NASA's Top Scientists Have Concluded the Year We'll Encounter Alien Life
Chief scientists at NASA said Tuesday we'll have conclusive evidence of alien life by, at latest, 2045.
"I think we're going to have strong indications of life beyond Earth within a decade, and I think we're going to have definitive evidence within 20 to 30 years," NASA chief scientist Ellen Stofan said during a webcast panel discussion that focused on the agency's hunt for habitable zones — planets, moons and asteroids containing water — beyond Earth.
"We know where to look. We know how to look," Stofan said. "In most cases we have the technology, and we're on a path to implementing it. And so I think we're definitely on the road."
While some may be quick to write this kind of proclamation off as one zany scientist's ramblings, Stofan isn't the space agency outlier. No one asked her to pump the brakes on alien talk.
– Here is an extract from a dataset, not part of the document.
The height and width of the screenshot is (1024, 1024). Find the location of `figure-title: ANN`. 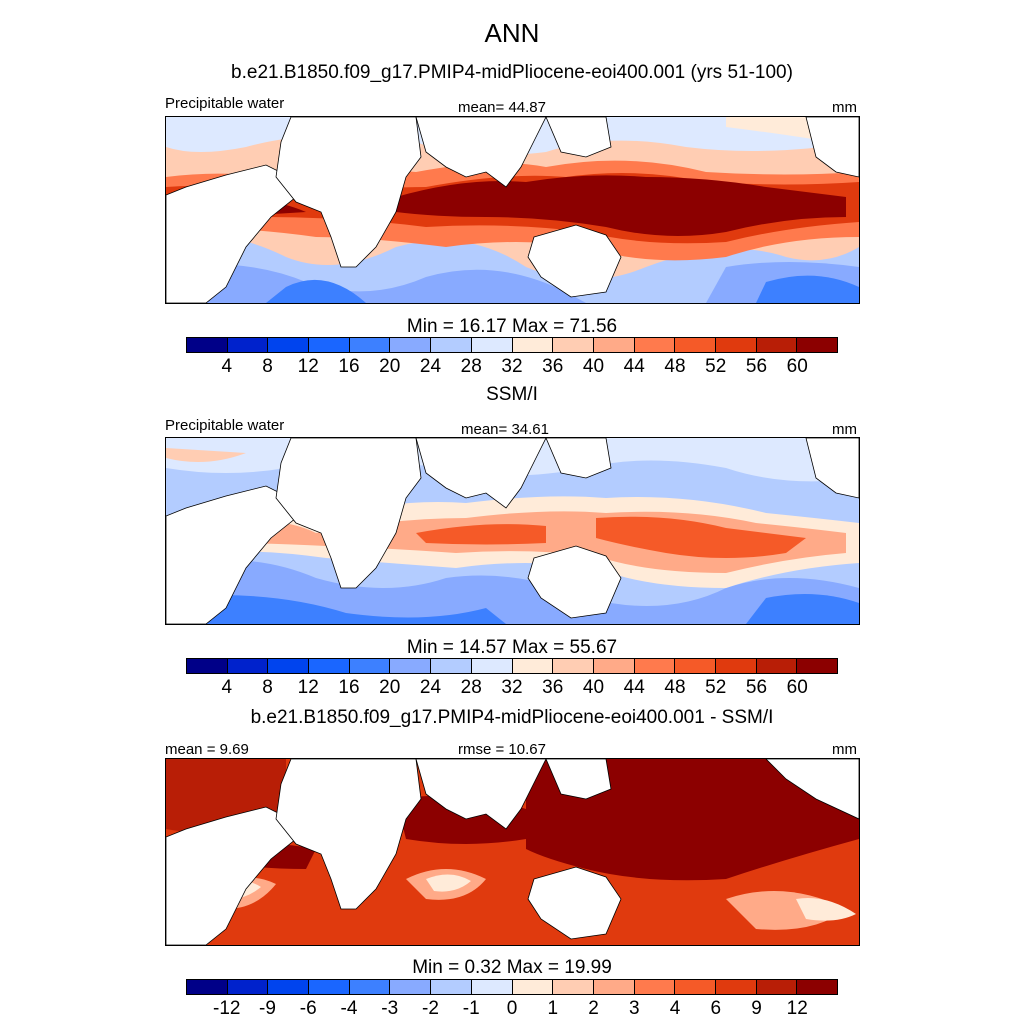

figure-title: ANN is located at coordinates (512, 33).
A former astronaut of five missions to space and NASA's Science Mission Directorate, John Grunsfeld, said, "I think we're one generation in our solar system, whether it's on an icy moon or on Mars, and one generation [away] on a planet around a nearby star."
Age of discovery: The panel discussion comes at the heels of a string of the most promising discoveries in the search for alien life we've ever seen: A warm water ocean was discovered on Saturn's moon Enceladus in March. In January, evidence of another liquid ocean was found on the dwarf planet Ceres. In August 2014, Stofan was part of a panel that discussed Europa, an icy moon of Jupiter that has its own ocean, as a good bet for alien life.
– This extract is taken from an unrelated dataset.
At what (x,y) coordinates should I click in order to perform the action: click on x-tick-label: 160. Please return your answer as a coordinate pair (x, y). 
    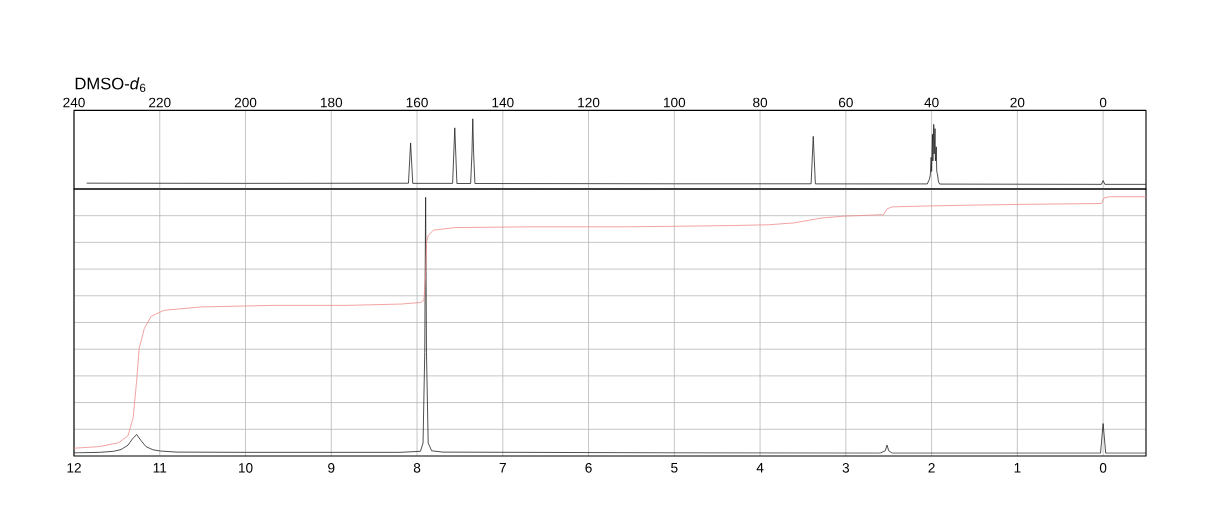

"All the ingredients are there to make us think Europa is the next place to go," she said at the time, according to Space.com.
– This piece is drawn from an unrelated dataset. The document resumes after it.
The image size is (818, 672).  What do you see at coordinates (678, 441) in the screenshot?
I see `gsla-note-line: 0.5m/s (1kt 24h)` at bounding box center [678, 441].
These aren't even places beyond our solar system. We're talking alien life that could live in planets we've seen made of styrofoam in fourth-grade science fairs — and moons we can see from our backyards.
Challenges remain: The trick is going to be identifying actual alien life. NASA may luck out and find aliens that just hang out on the surface and move around and leave footprints. Or, they could all be dead, which means having to search for evidence without any sense of what we're even looking for.
"I go out and break open rocks and look for fossils," Stofan, who is also a field geologist, said during the talk. "Those are hard to find. So I have a bias that it's eventually going to take humans ... actually out there looking for that good evidence of life that we can bring back to Earth for all the scientists to argue about."
Regardless of what goes into finding the signs of life, NASA is hopeful — even passionately optimistic. We're getting one step closer to answering the question NASA communications officer Dwayne Brown asked at the beginning of the panel, and the planet has been asking for damn near ever: "Where did we come from? Where are we going? Are we alone?"
Within a few decades, we'll know for sure.